= ACTIVITY LIST =
1: The passage on HR leaders' priorities for 2023 names several factors that are putting frontline managers under pressure. List all of them.
2: Pick up the passage on HR leaders' priorities for 2023 after its final sentence and write the next section.

-- DOCUMENT PASSAGE follows --

CHROs' top priority in 2023 will be the intersection of employee and organisational health.
Workday, a leading provider of enterprise cloud applications for finance and human resources, helps customers adapt and thrive in a changing world. Below are some of the key trends Workday SA country manager Kiv Moodley believes will define 2023 as Chief Human Resources Officers work to support their teams in an often uncertain operating environment.
Kiv said, “Workday believes that CHRO’s top priority in 2023 will be the intersection of employee and organisational health. As we emerge from the pandemic and navigate an uncertain economic environment, the companies that get ahead will develop programs and policies centred around creating an agile, resilient and high-performing workforce. The questions every CHRO will face when making decisions is: what do employees want, what does the organisation need to deliver results, and where can we find alignment between the two? The companies that thrive will make investments in initiatives that both support employees and drive business outcomes – bringing out the best in their talent.”
Skills-based talent strategies will shift from idea to execution
The war for talent isn’t slowing, as trends such as The Great Resignation and Quiet Quitting continue to emphasise the need for an engaged and supported workforce. But as organisations look to cultivate talent to drive productivity and nurture career development, adopting skills-based talent strategies will move from ideation to execution. In 2023, we’ll see more businesses lean in on technologies that help connect the dots on skills and enable them to leverage all the skills in their workforce, helping them make more strategic, data-driven decisions around talent, staffing, and future workforce needs.
Supporting and retaining frontline managers will take centre stage in 2023
Talent retention has always been a major pain point for organisations, but inflation, the tight labour market, and the long tail of the pandemic are putting frontline managers under incredible pressure. In 2023 and beyond, HR leaders will focus on ways to retain this critical part of the workforce by automating repetitive tasks (such as managing payroll and labour), offering them more flexibility (such as shift swapping and scheduling preferences), and leveraging data (such as schedule quality and productivity) to understand their unique needs and preferences.

-- DOCUMENT PASSAGE concluded --
-- DATA FOR REVIEW follows --

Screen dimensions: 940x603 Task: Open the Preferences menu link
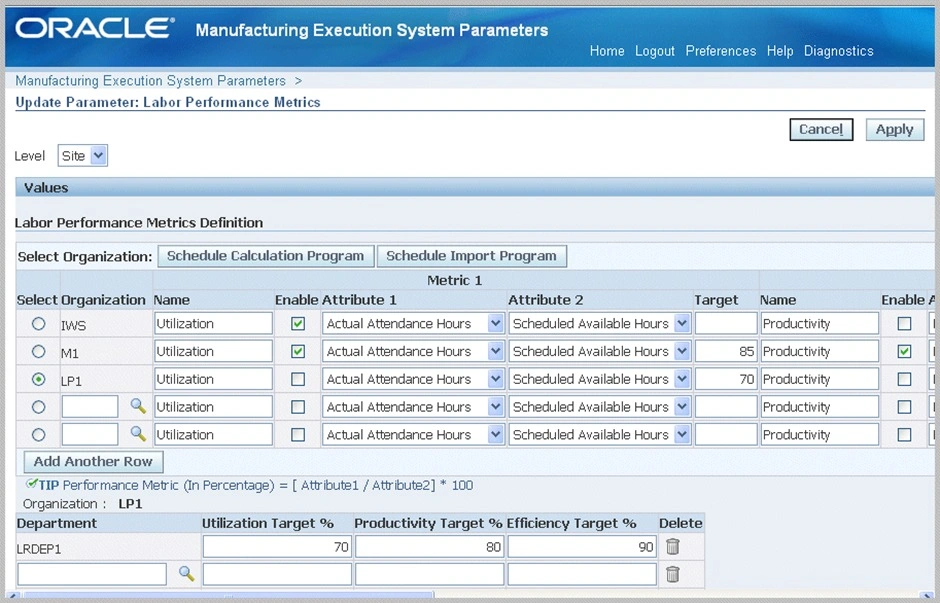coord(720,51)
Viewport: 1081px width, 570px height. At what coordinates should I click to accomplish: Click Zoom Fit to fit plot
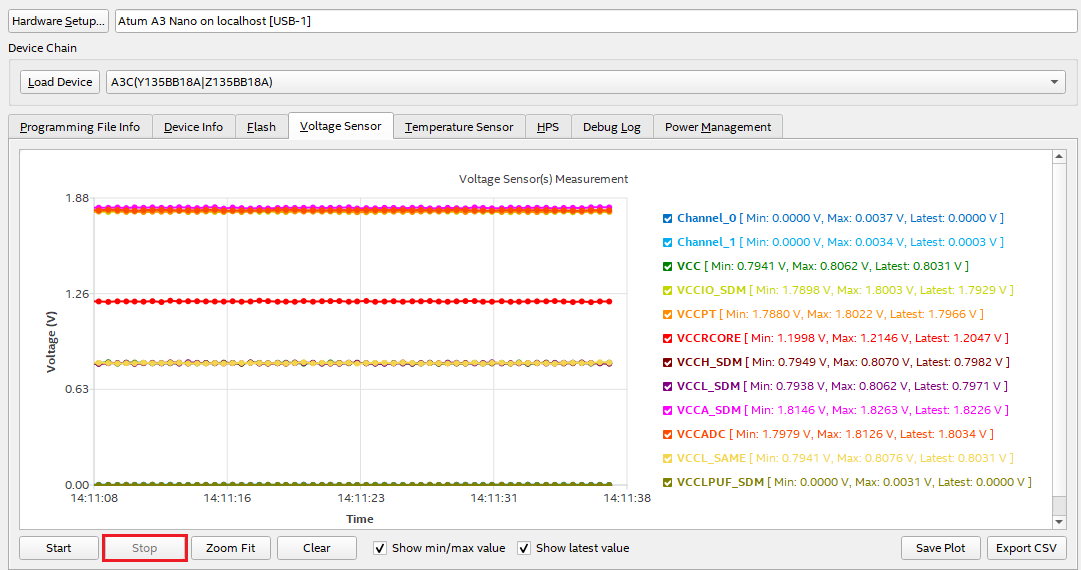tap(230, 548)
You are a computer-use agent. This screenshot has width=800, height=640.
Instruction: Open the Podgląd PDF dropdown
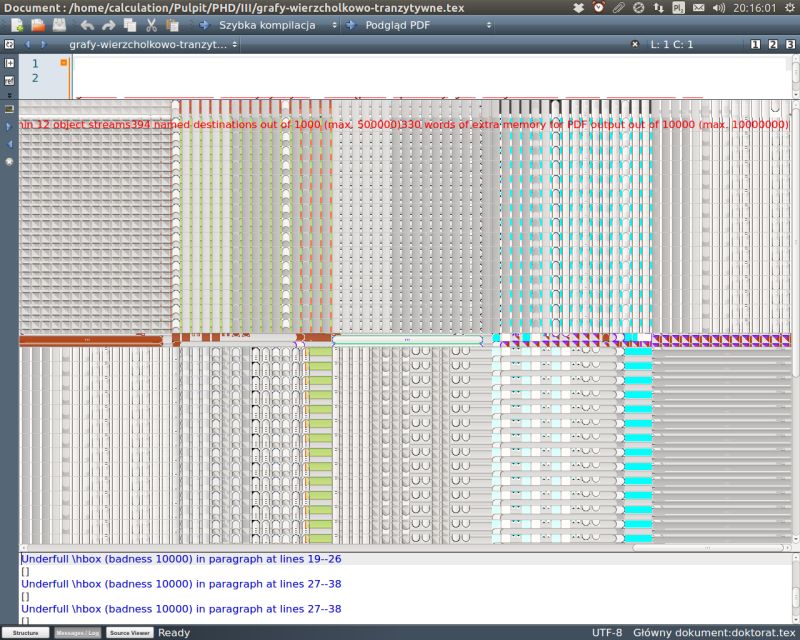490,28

-- DATA FOR REVIEW concluded --
-- DATA FOR REVIEW follows --

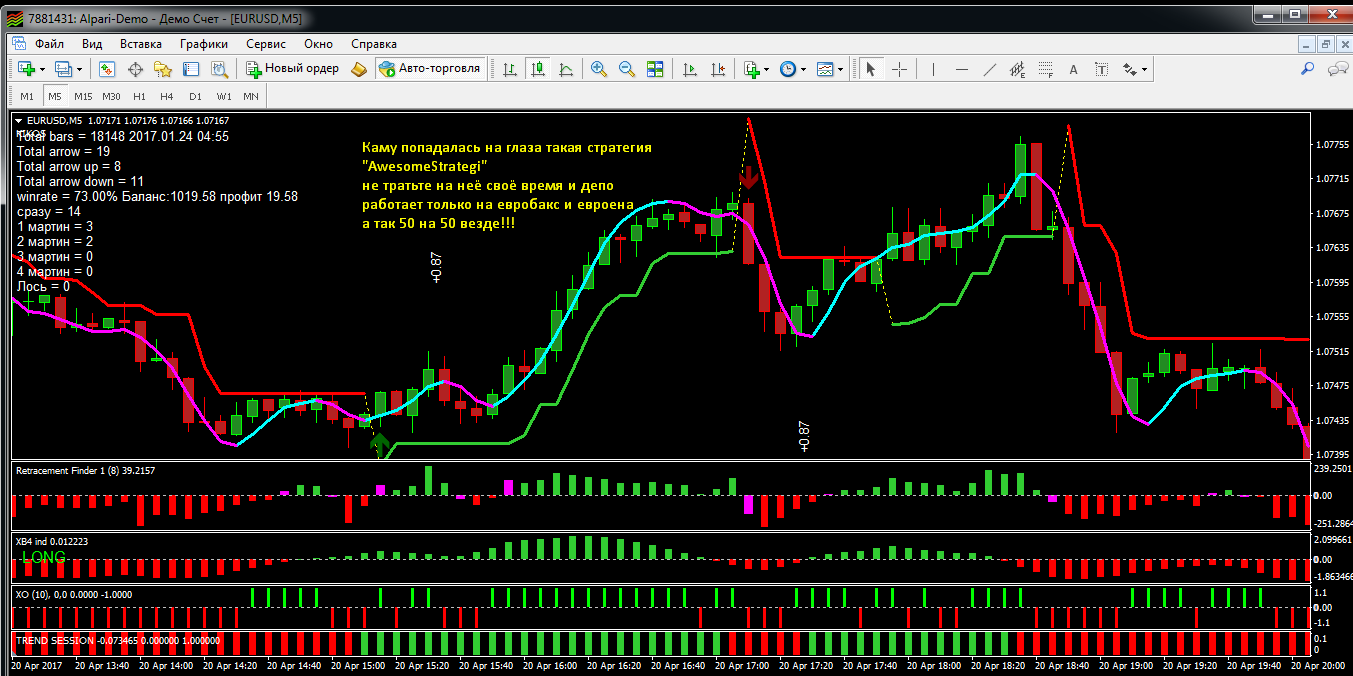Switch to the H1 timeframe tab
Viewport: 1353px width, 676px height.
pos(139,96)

-- DATA FOR REVIEW concluded --

= ANSWERS FOR THE EXERCISE =
1:
- inflation
- the tight labour market
- the long tail of the pandemic

2:
Hiring from within: The great internal mobility
In 2023, the tight labour market will continue to challenge organisations, leading them to tap into the most obvious talent pipeline available – their employees. To address evolving talent challenges, organisations will look within and build internal talent marketplaces that reflect the skills, attributes, and desires of their employees, helping them to better leverage their strengths and offer growth opportunities.
How companies can prevent their employees from quiet quitting
“Quiet quitting” isn’t just an issue with the employee, it signifies a larger issue in the company. How can you prevent your people from becoming disengaged? Listen and respond to what they’re telling you; spot the smoke signals that could turn into blazing fires; and most importantly, create a culture that emphasises mission and purpose. When you have those foundational elements in place, you will attract high performers and inspire your employees to bring their best selves to work.
Getting ahead of the great disengagement
While there may be temptation among employers to focus on short term issues like economic tightening, this approach risks playing into a growing “Great Disengagement”, with workers increasingly pulling back at work. Instead, employers should test their mettle next year and, to gain a competitive edge, listen closer than ever to the evolving needs of their people and respond with urgency. The companies that get ahead in 2023 will overcome rising burnout risk, disengagement, and attrition by keeping up their investment in people and taking their team of loyal and engaged employees along with them, through good times and bad.